Ryan has worked with Adlib a few times over the years including on Flight of the Concords and My Morning Jacket, and was very pleased to be back on the road with them in the UK. “Mike is very knowledgeable, thorough and thoughtful in his process” he says acknowledging Mike Thorpe’s renowned meticulous attention to detail.
Jeremy Roth has been a lighting professional since the 1990s and now concentrates on touring and art installation work with light and other visual media. He joined the Ray LaMontagne team in the fall of 2017 after LaMontagne saw one of his shows for Wilco.
The design for this UK tour – his first with Adlib – was a continuation of last year’s acoustic tour, with the main parameters being that the rig needed to fit into a bus trailer for the US legs!
The initial spark for the design – apart from creating a cosy and accessible space for an acoustic performance – came from a series of sketches that he and LaMontagne liked depicting a multi-layered cardboard cut-out of a theatre diorama, similar in style to Terry Gilliam’s 2009 fantasy film, “The Imaginarium of Dr Parnassus”.
The design is comprised of three layers with a downstage portal acting as a proscenium to help draw the audience in and towards the two performers in the centre, particularly when they are playing large rooms with their own large architectural prosceniums. Their own proscenium is a hand-painted muslin drop giving an illusion of depth with a cut-out portal.
Upstage of that is a hand painted cloud / sun ray scrim, and the third layer is a muslin backdrop painted with clouds giving the impression of a recent sunset over the ocean.
All of this was drawn by scenic artist Valerie Light based on art direction from Jeremy and Ray LaMontagne himself.
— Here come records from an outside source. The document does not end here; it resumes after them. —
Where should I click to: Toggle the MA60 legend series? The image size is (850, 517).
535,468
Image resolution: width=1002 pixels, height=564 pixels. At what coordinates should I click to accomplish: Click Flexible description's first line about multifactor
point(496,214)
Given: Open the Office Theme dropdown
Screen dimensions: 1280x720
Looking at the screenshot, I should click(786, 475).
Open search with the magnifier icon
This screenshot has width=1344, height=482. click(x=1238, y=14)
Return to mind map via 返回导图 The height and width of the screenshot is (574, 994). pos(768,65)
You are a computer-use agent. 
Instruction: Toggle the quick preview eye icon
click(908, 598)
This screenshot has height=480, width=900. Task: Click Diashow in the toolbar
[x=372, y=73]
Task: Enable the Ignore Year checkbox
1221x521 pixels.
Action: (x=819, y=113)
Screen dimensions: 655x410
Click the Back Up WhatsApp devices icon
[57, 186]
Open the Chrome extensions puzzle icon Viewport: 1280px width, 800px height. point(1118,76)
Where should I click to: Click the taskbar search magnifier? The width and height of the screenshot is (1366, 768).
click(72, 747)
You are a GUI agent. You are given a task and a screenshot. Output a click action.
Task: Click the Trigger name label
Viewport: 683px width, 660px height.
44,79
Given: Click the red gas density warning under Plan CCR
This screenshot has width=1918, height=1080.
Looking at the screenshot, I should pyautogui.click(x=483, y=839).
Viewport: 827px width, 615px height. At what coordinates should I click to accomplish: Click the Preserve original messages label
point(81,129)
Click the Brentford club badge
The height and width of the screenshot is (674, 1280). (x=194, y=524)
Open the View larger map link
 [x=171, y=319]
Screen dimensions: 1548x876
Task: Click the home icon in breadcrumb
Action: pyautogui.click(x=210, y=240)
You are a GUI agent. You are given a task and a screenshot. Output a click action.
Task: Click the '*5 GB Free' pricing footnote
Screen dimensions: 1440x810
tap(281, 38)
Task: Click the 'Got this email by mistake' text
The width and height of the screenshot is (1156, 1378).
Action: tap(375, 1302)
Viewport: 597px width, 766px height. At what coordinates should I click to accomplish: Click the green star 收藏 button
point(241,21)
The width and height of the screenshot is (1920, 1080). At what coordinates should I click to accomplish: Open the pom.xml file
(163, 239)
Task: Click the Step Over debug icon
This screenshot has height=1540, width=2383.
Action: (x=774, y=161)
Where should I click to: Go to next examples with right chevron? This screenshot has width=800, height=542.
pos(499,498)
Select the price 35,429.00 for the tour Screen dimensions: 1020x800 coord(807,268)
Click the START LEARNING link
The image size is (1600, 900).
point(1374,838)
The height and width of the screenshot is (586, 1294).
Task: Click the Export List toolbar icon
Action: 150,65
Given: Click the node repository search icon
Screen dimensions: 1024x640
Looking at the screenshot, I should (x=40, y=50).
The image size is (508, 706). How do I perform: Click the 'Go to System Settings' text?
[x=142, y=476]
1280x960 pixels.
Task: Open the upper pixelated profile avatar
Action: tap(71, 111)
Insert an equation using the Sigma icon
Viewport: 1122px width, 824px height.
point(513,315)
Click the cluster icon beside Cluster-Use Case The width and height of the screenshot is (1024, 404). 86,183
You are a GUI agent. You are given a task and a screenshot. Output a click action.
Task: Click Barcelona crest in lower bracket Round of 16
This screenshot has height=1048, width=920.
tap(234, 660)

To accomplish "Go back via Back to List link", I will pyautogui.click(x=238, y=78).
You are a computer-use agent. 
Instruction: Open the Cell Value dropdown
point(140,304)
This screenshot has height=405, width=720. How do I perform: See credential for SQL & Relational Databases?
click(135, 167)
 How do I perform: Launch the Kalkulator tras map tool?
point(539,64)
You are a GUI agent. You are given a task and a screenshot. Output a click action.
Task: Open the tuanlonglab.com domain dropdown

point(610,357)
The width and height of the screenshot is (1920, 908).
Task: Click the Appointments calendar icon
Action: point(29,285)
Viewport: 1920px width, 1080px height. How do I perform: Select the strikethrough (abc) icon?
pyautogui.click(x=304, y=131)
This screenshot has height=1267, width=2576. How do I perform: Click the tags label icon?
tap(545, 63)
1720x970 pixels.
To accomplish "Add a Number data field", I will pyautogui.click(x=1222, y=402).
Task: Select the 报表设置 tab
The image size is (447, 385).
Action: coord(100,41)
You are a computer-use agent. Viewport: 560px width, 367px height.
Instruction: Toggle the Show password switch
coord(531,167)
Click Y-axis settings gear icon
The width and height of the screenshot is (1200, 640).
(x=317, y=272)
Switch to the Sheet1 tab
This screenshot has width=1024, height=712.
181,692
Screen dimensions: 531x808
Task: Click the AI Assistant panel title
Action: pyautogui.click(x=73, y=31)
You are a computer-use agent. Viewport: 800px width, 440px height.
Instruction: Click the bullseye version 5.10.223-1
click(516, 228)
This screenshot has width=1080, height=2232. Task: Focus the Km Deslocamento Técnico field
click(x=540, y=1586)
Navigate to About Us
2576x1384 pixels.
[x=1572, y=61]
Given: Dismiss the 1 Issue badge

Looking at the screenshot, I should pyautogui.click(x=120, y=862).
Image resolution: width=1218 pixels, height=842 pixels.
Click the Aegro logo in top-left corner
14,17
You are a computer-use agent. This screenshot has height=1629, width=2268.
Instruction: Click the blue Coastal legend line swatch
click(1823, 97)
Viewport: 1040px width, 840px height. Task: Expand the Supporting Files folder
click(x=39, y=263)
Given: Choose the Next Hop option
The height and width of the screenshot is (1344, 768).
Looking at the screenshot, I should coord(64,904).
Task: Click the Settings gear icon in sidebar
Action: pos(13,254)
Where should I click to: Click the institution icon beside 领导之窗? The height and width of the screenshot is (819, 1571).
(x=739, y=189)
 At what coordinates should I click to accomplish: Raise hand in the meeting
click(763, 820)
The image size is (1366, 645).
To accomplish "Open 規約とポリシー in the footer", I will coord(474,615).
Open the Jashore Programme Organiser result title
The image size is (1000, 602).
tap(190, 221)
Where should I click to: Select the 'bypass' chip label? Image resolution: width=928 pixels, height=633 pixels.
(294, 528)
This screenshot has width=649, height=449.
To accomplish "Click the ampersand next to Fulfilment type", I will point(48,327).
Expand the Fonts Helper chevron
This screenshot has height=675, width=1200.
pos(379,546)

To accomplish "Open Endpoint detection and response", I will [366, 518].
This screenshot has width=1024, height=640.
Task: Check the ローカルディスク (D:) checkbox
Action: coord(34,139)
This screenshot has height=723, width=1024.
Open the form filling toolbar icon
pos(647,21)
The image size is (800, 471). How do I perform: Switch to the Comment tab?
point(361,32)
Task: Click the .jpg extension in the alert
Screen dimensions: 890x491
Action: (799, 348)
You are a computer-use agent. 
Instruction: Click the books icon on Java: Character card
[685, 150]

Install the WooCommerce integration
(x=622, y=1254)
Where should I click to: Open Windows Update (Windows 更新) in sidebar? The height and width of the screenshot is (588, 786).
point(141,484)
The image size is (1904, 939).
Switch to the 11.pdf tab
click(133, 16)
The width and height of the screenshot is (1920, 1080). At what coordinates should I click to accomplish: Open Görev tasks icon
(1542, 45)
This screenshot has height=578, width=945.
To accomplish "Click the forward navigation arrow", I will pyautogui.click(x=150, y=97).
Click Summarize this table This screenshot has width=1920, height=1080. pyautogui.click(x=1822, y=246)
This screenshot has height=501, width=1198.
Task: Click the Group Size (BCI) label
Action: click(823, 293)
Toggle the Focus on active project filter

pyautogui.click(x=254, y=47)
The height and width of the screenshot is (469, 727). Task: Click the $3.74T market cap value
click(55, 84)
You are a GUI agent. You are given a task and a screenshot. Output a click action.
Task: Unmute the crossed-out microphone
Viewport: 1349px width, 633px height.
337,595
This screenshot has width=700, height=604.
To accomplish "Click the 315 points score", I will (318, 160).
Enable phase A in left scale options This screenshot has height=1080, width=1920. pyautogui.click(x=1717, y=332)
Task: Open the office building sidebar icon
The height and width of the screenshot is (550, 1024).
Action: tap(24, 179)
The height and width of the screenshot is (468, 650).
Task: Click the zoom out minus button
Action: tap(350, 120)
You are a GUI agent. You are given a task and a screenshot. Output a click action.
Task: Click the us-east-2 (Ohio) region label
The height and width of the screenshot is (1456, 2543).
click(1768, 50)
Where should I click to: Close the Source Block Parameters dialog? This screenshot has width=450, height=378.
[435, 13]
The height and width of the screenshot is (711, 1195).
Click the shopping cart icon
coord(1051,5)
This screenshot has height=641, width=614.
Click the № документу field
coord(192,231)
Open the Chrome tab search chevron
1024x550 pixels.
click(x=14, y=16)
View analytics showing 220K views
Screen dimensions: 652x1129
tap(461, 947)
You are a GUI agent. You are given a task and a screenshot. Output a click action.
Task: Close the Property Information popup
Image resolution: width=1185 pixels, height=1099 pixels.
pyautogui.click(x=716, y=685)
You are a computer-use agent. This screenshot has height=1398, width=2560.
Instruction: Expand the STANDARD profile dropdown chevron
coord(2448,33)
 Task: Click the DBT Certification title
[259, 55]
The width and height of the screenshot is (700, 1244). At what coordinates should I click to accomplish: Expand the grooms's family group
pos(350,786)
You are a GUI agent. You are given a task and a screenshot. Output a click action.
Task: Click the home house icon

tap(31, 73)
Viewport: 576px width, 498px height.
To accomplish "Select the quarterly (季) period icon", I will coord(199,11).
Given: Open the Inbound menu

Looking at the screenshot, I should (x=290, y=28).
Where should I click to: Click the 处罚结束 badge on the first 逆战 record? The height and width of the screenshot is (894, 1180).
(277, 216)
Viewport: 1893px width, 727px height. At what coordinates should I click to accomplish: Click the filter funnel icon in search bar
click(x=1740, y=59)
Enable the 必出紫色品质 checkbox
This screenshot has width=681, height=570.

The fabrics and surfaces were sourced from Rose Brand and hand painted by Cobalt Studios and Infinite Scenic.
While the set remained physically static throughout the show, the lighting transformed the look of the space from song to song.
Moving light fixtures – 4 x Robe BMFL Spots and 4 x Martin MAC Quantum Washes – were concealed behind the portal and downstage legs and used to project custom gobo patterns onto the scrim and backdrop.
“One of the nice aspects of this acoustic show is that the audience does not actually see any lights and you can’t really make out defined gobo patterns. It all just blends seamlessly into an artwork emphasizing different moods, highlights, colours and textures on the visual canvass,” explains Jeremy.
Other fixtures on the rig were minimal – 8 x MAC Aura LED washes, a Claypaky Mythos2 and two GLP X4 Bar20s – however Jeremy made all of these work hard and go a long way!
In some looks the sky and sun rays on the scrim popped out with the ocean behind gently rolling in a hazy glow – an effect created by viewing through the scrim rather than actual haze, of which there is none!
In others, the scrim was transformed to near transparent with the backdrop lit to show the sun / moon setting or rising over the ocean.
Each song has its own look, and only in a handful on numbers could you actually see lighting change during the song, every shift skilfully crafted to be understated and elegantly supportive of the musical intricacies.
Jeremy enjoyed working with Adlib and stated, “I was really impressed – the gear was immaculate and Kevin was a total pro. Everything was smooth for the whole run of shows and I’d definitely like to work with them again in the future!”
Adlib Lighting’s Dave Eldridge said, “It is always exciting to be involved in bringing a unique design to life. Jeremy’s creative use of the lights was really refreshing, and we enjoyed the whole process of delivering the result he wanted. Mark and all of the crew have been a joy to work with and we hope to see them back soon.”